The sampling function was called get_batch. It picked random samples from consumers, an array-like object with the IDs of every consumer in the database collection. The ID samples were then passed to get_consumer_mtx, which returned the associated length-normalized feature vectors, $\hat{M} = \left\{\hat{\boldsymbol{x}}_i\right\}$, to the algorithm (an instance of the class SphericalMiniBatchKMeans). The algorithm did not verify that the vectors were indeed normalized.

Cluster assignment

The computation of the partitions proceeded in two steps:

  1. For each input vector $\hat{\boldsymbol{x}}$, the algorithm would find the nearest mean direction vector $\boldsymbol{c}_j$ (nearest in terms of the cosine distance).

  2. The algorithm would assign the vector to the partition $\pi_j$.

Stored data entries
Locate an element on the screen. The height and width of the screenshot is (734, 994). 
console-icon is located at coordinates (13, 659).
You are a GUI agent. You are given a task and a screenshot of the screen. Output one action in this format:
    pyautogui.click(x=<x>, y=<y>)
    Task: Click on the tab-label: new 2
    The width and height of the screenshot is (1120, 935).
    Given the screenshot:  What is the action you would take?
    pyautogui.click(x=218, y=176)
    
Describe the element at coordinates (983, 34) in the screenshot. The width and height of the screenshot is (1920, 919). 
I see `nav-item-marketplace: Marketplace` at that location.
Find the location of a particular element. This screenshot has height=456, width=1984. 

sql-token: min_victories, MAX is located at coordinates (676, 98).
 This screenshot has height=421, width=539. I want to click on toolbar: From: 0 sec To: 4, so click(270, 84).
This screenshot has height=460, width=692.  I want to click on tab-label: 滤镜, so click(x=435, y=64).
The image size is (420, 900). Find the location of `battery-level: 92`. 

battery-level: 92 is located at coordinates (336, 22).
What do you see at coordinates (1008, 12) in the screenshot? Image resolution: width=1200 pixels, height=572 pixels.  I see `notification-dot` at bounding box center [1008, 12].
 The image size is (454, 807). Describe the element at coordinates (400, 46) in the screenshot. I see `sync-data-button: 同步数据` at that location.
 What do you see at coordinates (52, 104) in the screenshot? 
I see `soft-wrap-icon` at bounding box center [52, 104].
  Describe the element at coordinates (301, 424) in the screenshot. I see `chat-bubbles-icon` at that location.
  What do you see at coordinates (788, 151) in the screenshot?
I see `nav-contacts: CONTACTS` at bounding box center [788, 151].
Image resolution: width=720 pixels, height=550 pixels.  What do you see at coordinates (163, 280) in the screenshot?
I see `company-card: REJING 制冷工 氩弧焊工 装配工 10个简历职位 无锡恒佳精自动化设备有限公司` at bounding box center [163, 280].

**Exercise:**
Resume the excerpt on spherical mini-batch k-means clustering, picking up right after its last sentence. The material has no connection to the excerpt on spherical mini-batch k-means clustering.

**Exercise result:**
If you look up the source code, you will find these steps implemented in the functions _labels_inertia and cosine_distances. The latter function computes the cosine distance $c(\boldsymbol{x}, \boldsymbol{y})$ between two vectors $\boldsymbol{x}$ and $\boldsymbol{y}$ according to the formula \[ c(\boldsymbol{x}, \boldsymbol{y}) = 1 - \hat{\boldsymbol{x}}^{\mathrm{T}} \hat{\boldsymbol{y}} = \frac{1}{2} \left|\frac{\boldsymbol{x}}{\left|\boldsymbol{x}\right|} - \frac{\boldsymbol{y}}{\left|\boldsymbol{y}\right|}\right|^2. \] Evidently, if $\boldsymbol{x}$ and $\boldsymbol{y}$ both have unit length, then the cosine distance is simply half the square of the Euclidean distance between the vectors.

Centroid update

Like the scikit-learn algorithm, my algorithm used a streaming average to come up with new direction vectors $\boldsymbol{c}_j$ for the clusters. That was implemented in a function called _update.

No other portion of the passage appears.